## [Directive]
Extract every line from the rows below that contains the word "Viewport".

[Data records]
[Start]

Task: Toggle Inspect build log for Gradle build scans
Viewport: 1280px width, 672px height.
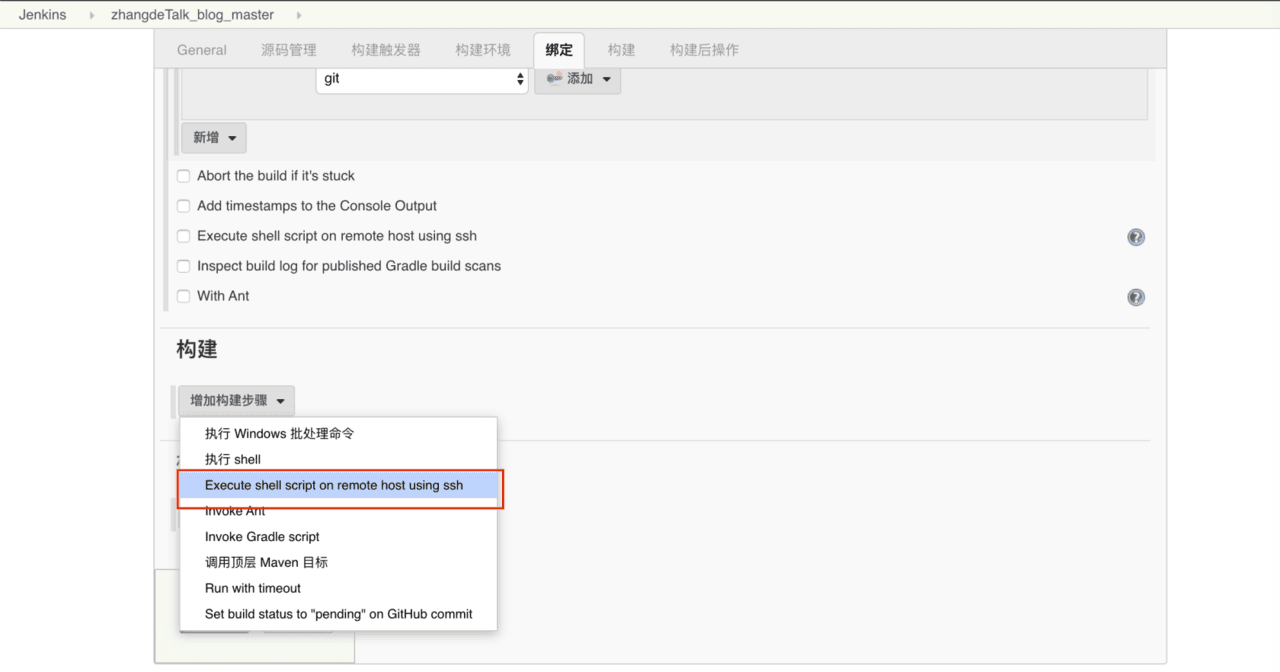Action: pyautogui.click(x=183, y=266)
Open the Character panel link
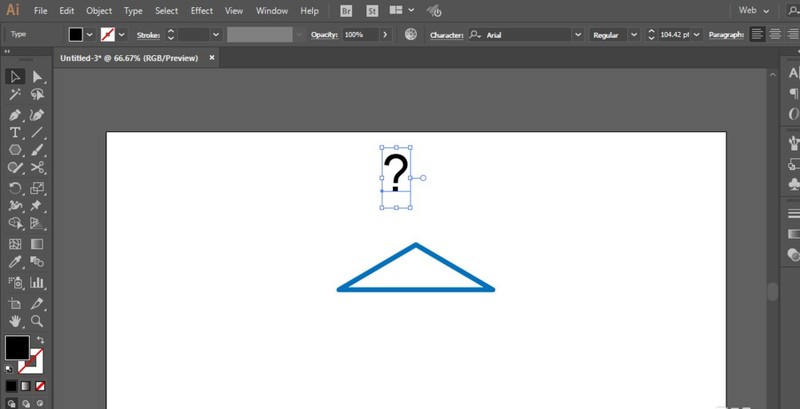Image resolution: width=800 pixels, height=409 pixels. pos(446,35)
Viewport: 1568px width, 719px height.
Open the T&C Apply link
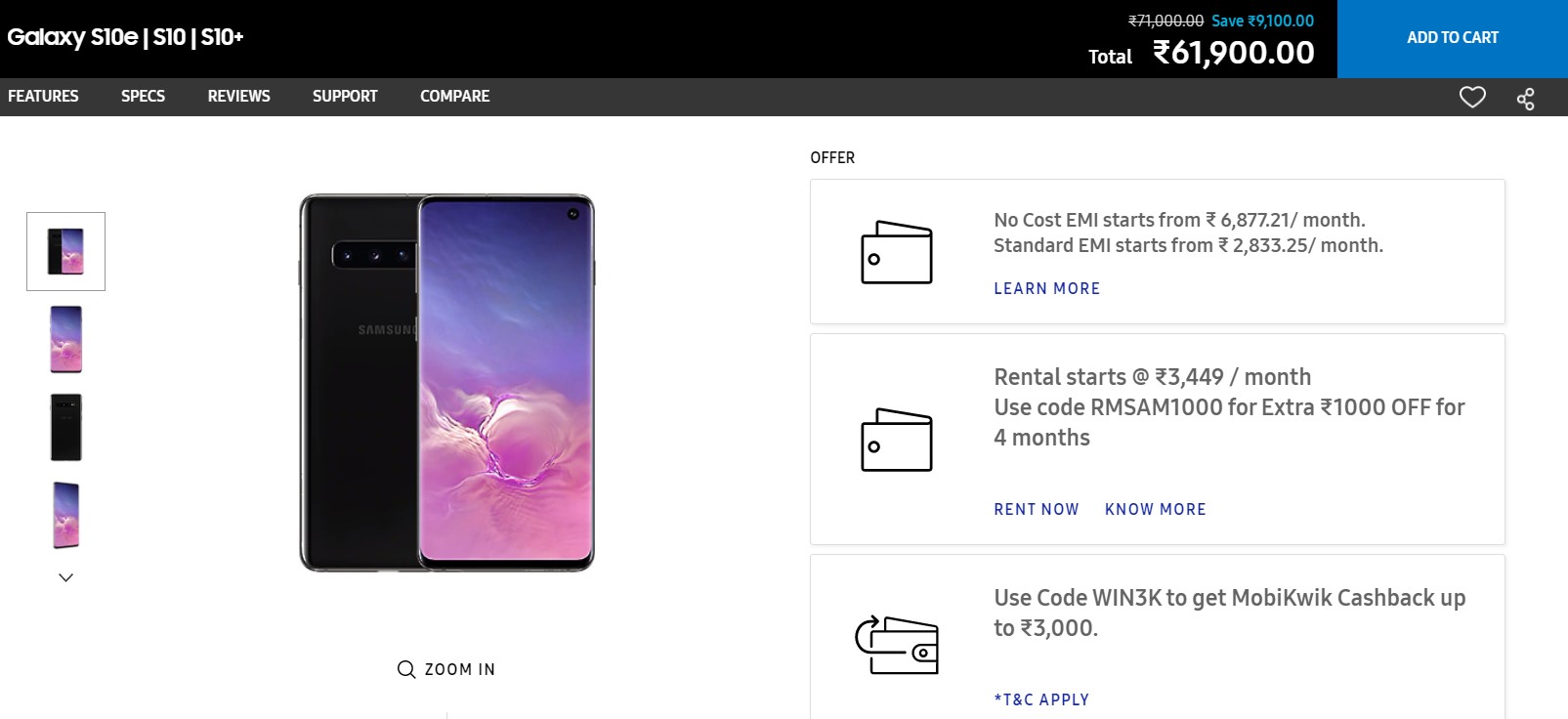[x=1041, y=699]
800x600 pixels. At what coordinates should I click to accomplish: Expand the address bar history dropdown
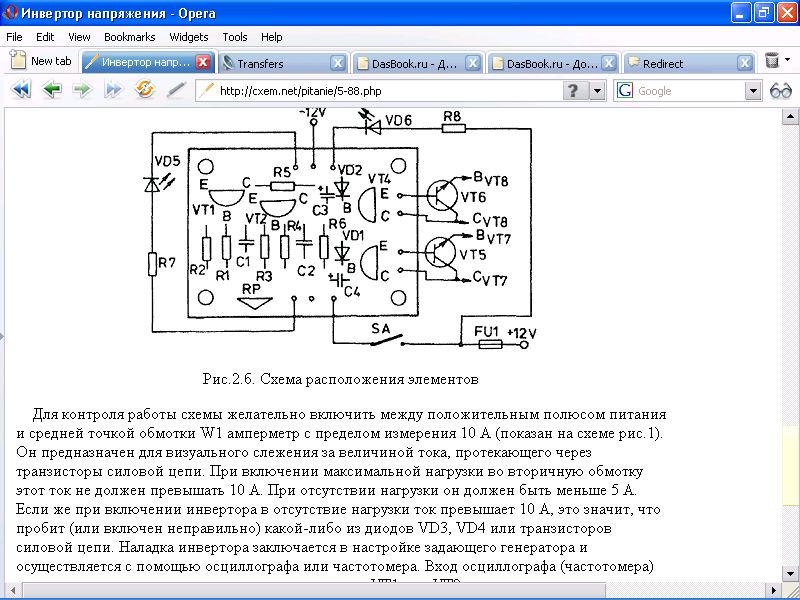point(597,91)
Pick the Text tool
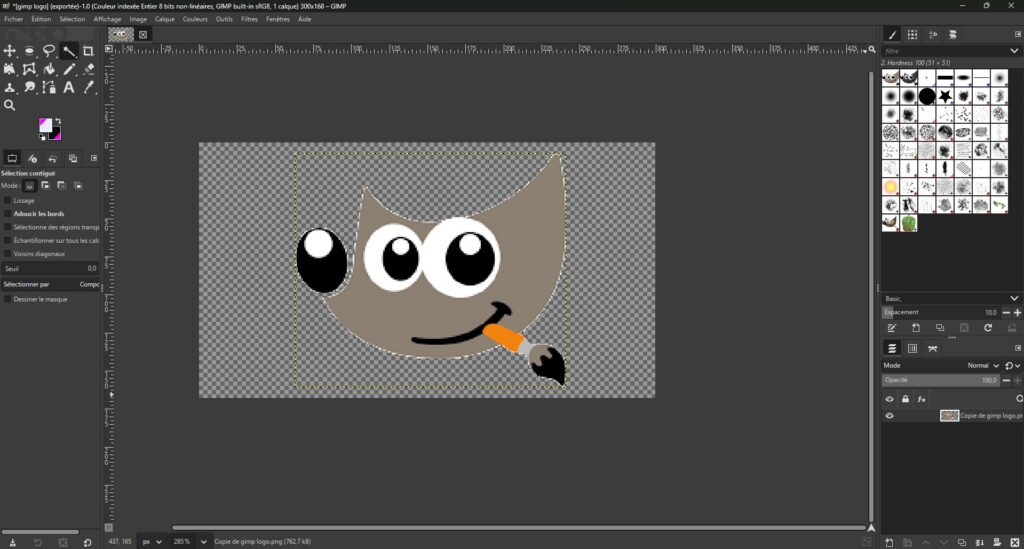This screenshot has width=1024, height=549. [x=69, y=88]
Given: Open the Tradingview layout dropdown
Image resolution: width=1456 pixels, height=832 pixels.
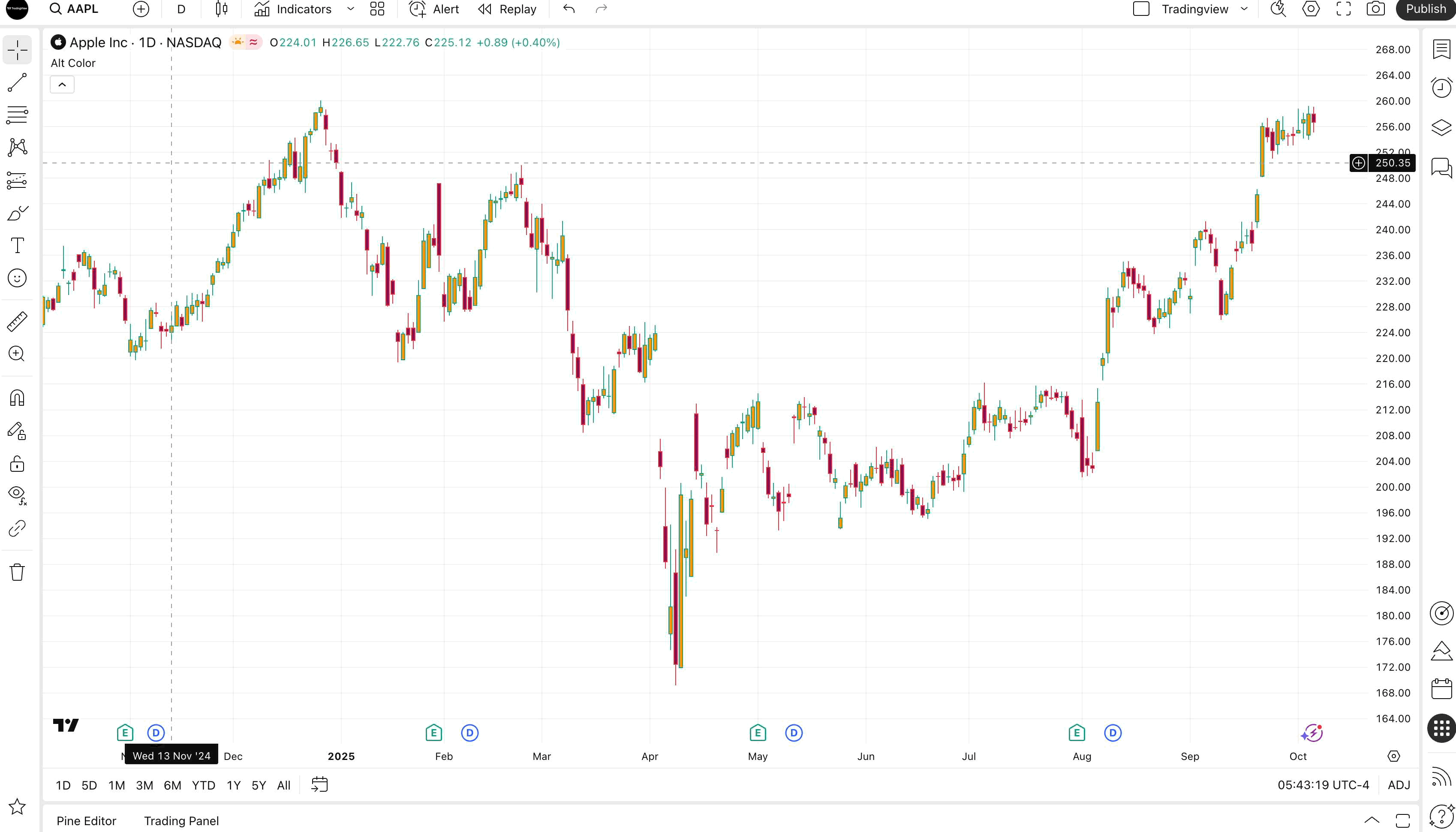Looking at the screenshot, I should tap(1244, 9).
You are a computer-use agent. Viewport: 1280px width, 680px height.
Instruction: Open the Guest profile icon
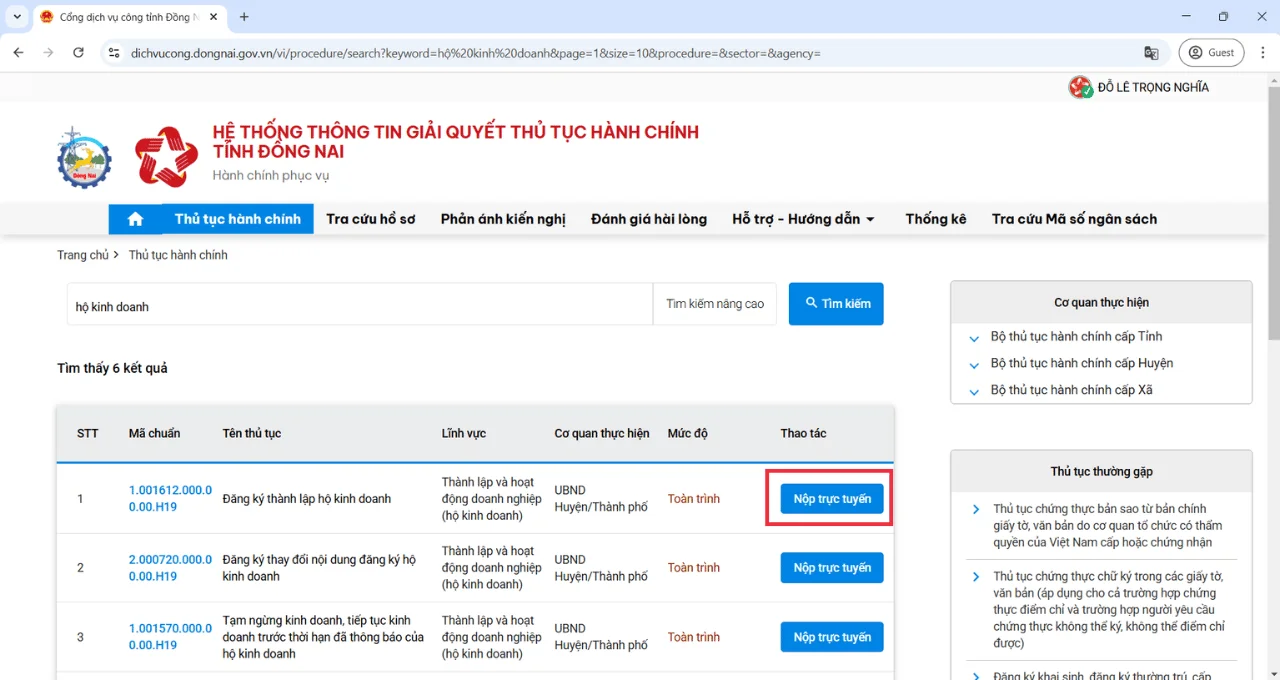pyautogui.click(x=1211, y=53)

[End]

## [Final result]
Viewport: 1280px width, 672px height.
Viewport: 1568px width, 719px height.
You are a computer-use agent. Viewport: 1280px width, 680px height.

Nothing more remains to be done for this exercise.